Requirement:
Every line below between the one holding "Instruction: Remove WebMethods" and the one holding "Task: Open the help question mark icon", inclusive, should be copied exactly, and no other line.

##### Given data #####

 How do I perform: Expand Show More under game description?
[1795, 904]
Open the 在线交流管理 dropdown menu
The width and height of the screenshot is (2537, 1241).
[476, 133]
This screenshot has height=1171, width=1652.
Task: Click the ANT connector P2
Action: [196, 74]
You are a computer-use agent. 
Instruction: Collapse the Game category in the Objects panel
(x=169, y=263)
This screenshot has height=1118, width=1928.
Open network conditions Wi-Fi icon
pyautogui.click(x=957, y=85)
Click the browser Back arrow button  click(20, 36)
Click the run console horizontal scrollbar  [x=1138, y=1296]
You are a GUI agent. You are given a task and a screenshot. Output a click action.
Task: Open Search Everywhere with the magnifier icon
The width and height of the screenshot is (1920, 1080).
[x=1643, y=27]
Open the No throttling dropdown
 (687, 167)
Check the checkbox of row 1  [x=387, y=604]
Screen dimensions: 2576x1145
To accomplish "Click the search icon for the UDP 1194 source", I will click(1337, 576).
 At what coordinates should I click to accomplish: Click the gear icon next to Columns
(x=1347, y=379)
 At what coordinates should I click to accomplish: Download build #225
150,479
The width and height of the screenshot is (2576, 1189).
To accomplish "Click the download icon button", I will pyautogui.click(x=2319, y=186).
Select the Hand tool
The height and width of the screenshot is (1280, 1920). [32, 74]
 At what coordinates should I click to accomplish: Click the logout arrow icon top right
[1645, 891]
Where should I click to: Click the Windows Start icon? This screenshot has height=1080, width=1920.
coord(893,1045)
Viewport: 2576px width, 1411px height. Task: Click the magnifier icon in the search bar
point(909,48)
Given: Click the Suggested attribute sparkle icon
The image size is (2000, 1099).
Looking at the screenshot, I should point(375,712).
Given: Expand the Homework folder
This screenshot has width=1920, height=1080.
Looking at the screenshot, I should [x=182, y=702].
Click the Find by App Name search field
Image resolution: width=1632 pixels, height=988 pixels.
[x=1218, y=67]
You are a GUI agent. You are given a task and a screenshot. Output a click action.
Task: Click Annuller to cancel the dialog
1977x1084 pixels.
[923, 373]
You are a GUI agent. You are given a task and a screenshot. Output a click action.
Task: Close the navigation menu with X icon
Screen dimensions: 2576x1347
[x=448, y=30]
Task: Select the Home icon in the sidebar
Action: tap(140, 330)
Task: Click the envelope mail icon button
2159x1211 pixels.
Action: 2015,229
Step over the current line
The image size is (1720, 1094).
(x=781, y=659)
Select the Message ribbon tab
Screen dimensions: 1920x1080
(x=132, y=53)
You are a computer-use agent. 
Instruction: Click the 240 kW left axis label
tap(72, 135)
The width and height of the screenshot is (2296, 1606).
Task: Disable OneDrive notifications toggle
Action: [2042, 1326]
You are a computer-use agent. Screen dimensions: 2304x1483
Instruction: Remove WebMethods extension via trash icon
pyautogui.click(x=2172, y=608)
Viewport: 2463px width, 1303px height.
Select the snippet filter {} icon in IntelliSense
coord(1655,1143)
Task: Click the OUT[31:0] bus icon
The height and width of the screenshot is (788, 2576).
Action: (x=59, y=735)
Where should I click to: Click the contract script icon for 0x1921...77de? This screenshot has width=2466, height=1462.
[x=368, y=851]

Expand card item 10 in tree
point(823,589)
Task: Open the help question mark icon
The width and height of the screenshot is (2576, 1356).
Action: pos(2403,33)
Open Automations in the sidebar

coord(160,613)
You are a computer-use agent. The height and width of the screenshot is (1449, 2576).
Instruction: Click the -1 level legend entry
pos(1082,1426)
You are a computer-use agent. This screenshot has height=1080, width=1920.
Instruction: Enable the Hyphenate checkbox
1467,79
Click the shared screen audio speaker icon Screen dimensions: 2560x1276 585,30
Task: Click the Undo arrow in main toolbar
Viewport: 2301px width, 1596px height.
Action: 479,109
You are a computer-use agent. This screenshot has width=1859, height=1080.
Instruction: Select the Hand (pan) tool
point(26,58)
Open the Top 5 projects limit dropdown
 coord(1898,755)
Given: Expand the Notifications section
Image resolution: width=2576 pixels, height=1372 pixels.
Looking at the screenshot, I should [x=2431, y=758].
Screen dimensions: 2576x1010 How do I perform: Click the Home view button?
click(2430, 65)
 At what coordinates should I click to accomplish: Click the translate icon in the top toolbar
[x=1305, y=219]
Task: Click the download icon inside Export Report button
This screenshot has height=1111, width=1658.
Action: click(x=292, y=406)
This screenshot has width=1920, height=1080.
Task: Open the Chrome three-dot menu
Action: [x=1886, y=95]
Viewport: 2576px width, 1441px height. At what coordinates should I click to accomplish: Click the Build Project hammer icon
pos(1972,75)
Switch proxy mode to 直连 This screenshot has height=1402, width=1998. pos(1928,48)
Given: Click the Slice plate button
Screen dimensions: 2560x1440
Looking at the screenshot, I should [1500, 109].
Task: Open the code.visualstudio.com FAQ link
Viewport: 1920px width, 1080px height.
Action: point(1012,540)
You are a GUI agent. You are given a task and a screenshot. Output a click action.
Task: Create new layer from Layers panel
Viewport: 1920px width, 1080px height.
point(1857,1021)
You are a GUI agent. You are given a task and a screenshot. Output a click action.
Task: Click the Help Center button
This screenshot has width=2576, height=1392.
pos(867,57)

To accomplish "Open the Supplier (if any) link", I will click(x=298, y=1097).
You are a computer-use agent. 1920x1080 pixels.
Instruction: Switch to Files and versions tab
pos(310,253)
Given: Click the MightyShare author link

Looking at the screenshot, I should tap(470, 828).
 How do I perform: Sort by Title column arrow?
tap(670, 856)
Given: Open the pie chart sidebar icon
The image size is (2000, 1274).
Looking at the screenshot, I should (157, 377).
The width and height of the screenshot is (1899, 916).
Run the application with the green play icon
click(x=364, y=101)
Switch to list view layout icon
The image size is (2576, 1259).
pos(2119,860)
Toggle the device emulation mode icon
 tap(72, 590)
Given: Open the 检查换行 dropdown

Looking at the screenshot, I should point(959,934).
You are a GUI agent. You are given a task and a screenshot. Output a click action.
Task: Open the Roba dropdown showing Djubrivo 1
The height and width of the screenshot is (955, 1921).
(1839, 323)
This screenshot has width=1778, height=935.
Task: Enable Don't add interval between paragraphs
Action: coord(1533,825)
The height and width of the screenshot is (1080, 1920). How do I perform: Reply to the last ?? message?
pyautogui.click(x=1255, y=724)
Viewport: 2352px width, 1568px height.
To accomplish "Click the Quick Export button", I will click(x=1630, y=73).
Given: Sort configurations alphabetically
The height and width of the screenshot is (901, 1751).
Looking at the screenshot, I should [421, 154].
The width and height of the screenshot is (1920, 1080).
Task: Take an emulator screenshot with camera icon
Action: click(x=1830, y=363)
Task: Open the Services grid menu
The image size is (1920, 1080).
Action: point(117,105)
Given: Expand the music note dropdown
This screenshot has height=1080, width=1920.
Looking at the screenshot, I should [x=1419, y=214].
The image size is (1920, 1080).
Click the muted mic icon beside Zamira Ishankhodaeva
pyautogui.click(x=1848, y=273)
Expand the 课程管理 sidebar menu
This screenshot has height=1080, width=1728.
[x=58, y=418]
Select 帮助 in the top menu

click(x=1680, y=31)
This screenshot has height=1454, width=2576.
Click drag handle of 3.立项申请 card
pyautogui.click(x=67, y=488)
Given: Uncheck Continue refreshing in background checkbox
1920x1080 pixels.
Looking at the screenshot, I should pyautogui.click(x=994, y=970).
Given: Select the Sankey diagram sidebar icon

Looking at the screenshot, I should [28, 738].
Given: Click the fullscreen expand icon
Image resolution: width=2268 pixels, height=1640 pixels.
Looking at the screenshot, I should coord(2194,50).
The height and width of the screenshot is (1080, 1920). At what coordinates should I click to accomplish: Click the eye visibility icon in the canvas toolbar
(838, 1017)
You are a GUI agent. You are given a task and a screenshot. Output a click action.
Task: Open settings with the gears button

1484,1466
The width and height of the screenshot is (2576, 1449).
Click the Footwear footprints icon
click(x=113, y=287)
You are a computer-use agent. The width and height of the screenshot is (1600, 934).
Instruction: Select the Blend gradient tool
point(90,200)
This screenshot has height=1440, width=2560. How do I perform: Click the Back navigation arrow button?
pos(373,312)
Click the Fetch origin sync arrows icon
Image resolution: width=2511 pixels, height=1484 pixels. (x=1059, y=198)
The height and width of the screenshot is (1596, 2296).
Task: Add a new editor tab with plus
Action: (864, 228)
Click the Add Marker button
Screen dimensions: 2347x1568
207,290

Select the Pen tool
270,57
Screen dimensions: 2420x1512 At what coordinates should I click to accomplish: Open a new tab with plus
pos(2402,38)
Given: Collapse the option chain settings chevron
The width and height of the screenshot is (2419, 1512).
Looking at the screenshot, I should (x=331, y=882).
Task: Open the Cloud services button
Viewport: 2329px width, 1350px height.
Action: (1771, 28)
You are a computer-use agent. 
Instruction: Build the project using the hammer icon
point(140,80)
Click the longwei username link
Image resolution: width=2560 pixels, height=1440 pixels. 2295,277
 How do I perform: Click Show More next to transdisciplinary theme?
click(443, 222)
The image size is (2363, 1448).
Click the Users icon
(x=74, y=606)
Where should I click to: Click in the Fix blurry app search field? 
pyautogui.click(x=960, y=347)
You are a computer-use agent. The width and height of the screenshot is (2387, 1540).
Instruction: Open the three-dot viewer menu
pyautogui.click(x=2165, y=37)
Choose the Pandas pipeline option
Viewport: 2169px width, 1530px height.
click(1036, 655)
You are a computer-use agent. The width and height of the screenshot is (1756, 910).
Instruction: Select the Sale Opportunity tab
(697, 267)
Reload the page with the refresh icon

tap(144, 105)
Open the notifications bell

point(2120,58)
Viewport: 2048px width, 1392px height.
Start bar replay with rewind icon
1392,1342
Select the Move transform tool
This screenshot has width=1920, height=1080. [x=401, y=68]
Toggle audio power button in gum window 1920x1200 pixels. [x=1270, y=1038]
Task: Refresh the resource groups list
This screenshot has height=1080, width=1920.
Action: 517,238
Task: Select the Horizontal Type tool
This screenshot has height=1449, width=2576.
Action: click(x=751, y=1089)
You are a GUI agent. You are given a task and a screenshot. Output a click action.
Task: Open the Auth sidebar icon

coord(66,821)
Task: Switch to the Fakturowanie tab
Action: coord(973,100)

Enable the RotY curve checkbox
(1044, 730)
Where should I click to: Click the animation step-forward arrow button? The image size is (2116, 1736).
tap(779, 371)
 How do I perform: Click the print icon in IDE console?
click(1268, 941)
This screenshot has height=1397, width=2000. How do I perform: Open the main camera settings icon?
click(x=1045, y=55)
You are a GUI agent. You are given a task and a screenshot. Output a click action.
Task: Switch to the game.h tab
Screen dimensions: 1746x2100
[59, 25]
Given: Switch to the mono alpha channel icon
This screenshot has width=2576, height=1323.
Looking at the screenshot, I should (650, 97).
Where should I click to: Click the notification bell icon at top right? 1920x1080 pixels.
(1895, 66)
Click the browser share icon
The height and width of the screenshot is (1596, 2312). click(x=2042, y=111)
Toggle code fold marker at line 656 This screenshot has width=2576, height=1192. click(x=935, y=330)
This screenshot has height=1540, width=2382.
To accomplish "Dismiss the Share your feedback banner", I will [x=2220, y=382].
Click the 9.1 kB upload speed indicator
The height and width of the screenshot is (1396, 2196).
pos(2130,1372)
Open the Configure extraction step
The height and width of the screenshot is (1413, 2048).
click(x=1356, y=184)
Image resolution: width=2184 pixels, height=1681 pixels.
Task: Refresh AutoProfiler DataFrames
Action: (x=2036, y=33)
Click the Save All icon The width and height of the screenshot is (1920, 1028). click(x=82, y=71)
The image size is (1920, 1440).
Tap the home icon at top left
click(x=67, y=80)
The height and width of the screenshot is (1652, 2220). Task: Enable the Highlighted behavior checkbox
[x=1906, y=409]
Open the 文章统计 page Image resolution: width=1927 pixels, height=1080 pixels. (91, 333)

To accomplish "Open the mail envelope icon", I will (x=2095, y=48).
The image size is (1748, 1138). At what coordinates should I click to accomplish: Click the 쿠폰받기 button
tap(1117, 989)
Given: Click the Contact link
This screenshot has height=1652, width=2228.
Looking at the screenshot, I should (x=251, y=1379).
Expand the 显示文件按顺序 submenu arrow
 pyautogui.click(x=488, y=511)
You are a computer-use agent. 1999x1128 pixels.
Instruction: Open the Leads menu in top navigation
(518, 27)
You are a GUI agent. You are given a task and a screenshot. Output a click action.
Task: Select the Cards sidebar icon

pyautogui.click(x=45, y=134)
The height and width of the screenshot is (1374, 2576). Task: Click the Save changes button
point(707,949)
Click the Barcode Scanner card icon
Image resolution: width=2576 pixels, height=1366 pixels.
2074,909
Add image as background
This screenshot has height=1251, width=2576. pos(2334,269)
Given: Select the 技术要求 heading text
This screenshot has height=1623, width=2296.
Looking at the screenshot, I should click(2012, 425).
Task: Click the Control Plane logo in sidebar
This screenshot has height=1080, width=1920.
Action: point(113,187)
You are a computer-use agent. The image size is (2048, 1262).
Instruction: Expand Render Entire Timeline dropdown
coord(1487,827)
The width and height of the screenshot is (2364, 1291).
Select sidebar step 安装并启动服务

#####

Answer below:
Instruction: Remove WebMethods extension via trash icon
pyautogui.click(x=2172, y=608)
Viewport: 2463px width, 1303px height.
Select the snippet filter {} icon in IntelliSense
coord(1655,1143)
Task: Click the OUT[31:0] bus icon
The height and width of the screenshot is (788, 2576).
Action: (x=59, y=735)
Where should I click to: Click the contract script icon for 0x1921...77de? This screenshot has width=2466, height=1462.
[x=368, y=851]

Expand card item 10 in tree
point(823,589)
Task: Open the help question mark icon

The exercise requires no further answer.